The Food and Drug Administration (FDA) granted priority review to pembrolizumab (Keytruda) monotherapy for the first-line treatment of patients with locally advanced or metastatic nonsquamous or squamous non-small cell lung cancer (NSCLC) whose tumors express PD-L1 without EGFR or ALK genomic tumor aberrations.

“Pembrolizumab becomes an option for patients who have advanced non-small cell lung cancer and do not have EGFR or ALK mutations, and who do express PD-L1 at least the 1% level,” said lead study author Gilberto Lopes, MD, MBA, a medical oncologist at the Sylvester Comprehensive Cancer Center, University of Miami Health System in Florida, during a presentation at ASCO.

“We do need to do a lot more work. Even though patients do better today, they still do not do well enough. The vast majority of patients with advanced lung cancer will have disease progression and will succumb to lung cancer.
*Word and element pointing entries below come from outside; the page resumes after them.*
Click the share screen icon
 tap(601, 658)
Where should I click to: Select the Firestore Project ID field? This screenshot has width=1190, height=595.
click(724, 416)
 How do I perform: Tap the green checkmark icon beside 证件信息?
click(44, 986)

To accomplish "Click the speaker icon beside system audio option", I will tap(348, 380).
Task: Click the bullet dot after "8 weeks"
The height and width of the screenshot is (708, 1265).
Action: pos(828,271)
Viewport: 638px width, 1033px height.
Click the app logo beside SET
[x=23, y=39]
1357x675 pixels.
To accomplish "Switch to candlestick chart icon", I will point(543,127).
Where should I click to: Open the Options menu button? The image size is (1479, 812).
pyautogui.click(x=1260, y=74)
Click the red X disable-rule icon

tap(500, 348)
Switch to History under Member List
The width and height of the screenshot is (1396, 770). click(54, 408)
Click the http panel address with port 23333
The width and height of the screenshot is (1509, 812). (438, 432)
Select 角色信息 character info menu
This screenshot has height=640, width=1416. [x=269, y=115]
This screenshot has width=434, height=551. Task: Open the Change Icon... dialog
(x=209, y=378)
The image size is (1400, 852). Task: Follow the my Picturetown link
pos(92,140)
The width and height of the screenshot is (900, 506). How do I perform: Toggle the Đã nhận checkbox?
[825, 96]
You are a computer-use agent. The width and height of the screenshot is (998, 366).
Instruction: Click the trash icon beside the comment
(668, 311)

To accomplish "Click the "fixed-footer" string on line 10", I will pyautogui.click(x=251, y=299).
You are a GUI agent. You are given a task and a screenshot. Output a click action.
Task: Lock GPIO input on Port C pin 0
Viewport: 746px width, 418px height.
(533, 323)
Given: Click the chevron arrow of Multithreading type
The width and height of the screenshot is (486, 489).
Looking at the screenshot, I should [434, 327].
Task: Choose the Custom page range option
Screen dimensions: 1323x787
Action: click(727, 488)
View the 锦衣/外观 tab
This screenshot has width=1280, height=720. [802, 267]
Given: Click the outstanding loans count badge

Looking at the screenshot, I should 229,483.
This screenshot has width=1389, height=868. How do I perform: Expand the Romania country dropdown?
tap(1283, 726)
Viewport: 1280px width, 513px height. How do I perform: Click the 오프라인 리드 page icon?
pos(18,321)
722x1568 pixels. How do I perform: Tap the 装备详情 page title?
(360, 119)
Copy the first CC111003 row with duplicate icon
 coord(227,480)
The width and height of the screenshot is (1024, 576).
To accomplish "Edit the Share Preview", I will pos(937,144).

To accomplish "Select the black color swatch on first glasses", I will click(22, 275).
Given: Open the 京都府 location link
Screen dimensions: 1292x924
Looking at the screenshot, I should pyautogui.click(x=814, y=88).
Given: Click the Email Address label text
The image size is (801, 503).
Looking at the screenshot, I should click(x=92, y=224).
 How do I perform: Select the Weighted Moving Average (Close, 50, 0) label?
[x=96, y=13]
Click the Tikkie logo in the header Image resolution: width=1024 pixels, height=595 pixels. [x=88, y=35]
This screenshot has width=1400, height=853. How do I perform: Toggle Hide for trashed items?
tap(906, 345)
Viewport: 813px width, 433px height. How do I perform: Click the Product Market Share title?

So, we need to continue doing more work.”

The new supplemental biologics license application included data from the pivotal Phase III KEYNOTE-042 trial—one of 3 trials designed to demonstrate a significant improvement in OS in patients with NSCLC.

In the trial, those treated with frontline Keytruda lived 4 to 8 months longer than those who received standard of care chemotherapy, depending on their level of PD-L1 expression.

In addition, OS was correlated with greater levels of PD-L1 expression: Tumor proportion score (TPS) ≥50% (20 vs 12.2 months; HR, 0.69; 95% CI, 0.56-0.85; P = .0003), TPS ≥20% (17.7 vs 13.0 months; HR, 0.77; 95% CI, 0.64-0.92; P = .002), and TPS ≥1% (16.7 vs 12.1 months; HR, 0.81; 95% CI, 0.71-0.93; P = .0018) compared with chemotherapy.

Across all patients with PD-L1 TPS of 1% to 49%, which was an exploratory analysis, the median OS was 13.4 months with pembrolizumab compared with 12.1 months for chemotherapy (HR, 0.92; 0.77-1.11).

The FDA set a Prescription Drug User Fee Act (PDUFA) date for Jan. 11, 2019.

“Keytruda is already a foundation for the treatment of metastatic non-small cell lung cancer,” Roy Baynes, MD, PhD, senior vice president and head of global clinical development and chief medical officer at Merck Research Laboratories, said in a statement.

“We are pleased that the FDA is reviewing this (supplemental biologics license application) and we look forward to potentially extending the monotherapy indication for Keytruda to locally advanced or metastatic patients whose tumors express PD-L1, with a tumor proportion score of one percent or more,” he added.